### [What is asked]
**1.** Transcribe the monitoring stack page from "Bakery IA - Production" up to and including "(3 replicas with HA)".
**2.** Answer these questions using the monitoring stack page:
(a) How many replicas does AlertManager run with?
(b) Which exporter is deployed as a DaemonSet?
(c) What Kubernetes cluster version does the page list as a prerequisite?

### [Supplied passage]
┌────────

Files
bakery-ia/infrastructure/kubernetes/base/components/monitoring

Bakery IA - Production Monitoring Stack

This directory contains the complete production-ready monitoring infrastructure for the Bakery IA platform.

📊 Components

Core Monitoring

  • Prometheus v3.0.1 - Time-series metrics database (2 replicas with HA)
  • Grafana v12.3.0 - Visualization and dashboarding
  • AlertManager v0.27.0 - Alert routing and notification (3 replicas with HA)

Distributed Tracing

  • Jaeger v1.51 - Distributed tracing with persistent storage

Exporters

  • PostgreSQL Exporter v0.15.0 - Database metrics and health
  • Node Exporter v1.7.0 - Infrastructure and OS-level metrics (DaemonSet)

🚀 Deployment

Prerequisites

  1. Kubernetes cluster (v1.24+)

└────────

### [Raw data]
┌────────

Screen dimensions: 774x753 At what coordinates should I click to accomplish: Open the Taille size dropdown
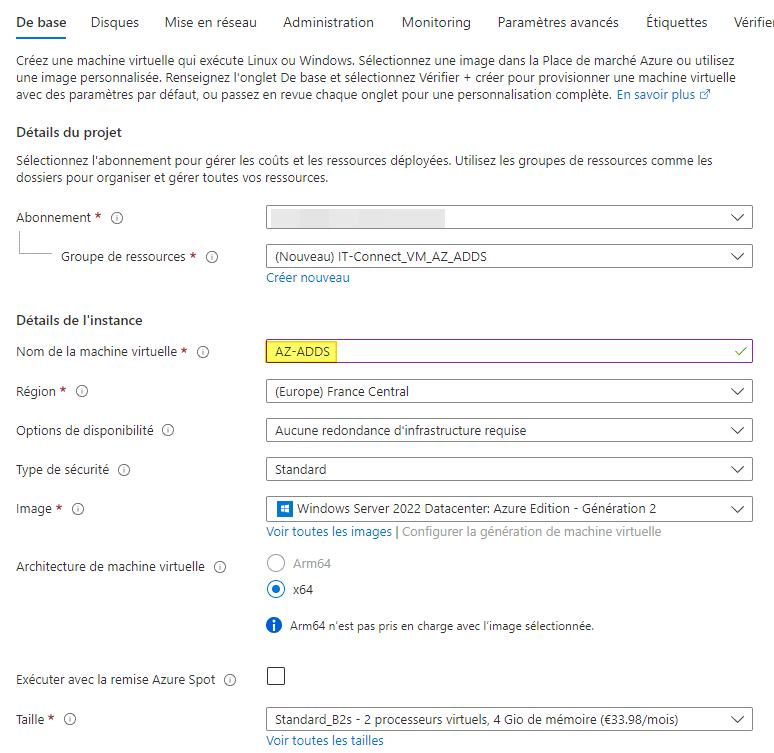[x=509, y=719]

└────────

### [In response]
**1.**
Bakery IA - Production Monitoring Stack

This directory contains the complete production-ready monitoring infrastructure for the Bakery IA platform.

📊 Components

Core Monitoring

  • Prometheus v3.0.1 - Time-series metrics database (2 replicas with HA)
  • Grafana v12.3.0 - Visualization and dashboarding
  • AlertManager v0.27.0 - Alert routing and notification (3 replicas with HA)

**2.**
(a) 3 replicas.
(b) Node Exporter v1.7.0.
(c) v1.24+.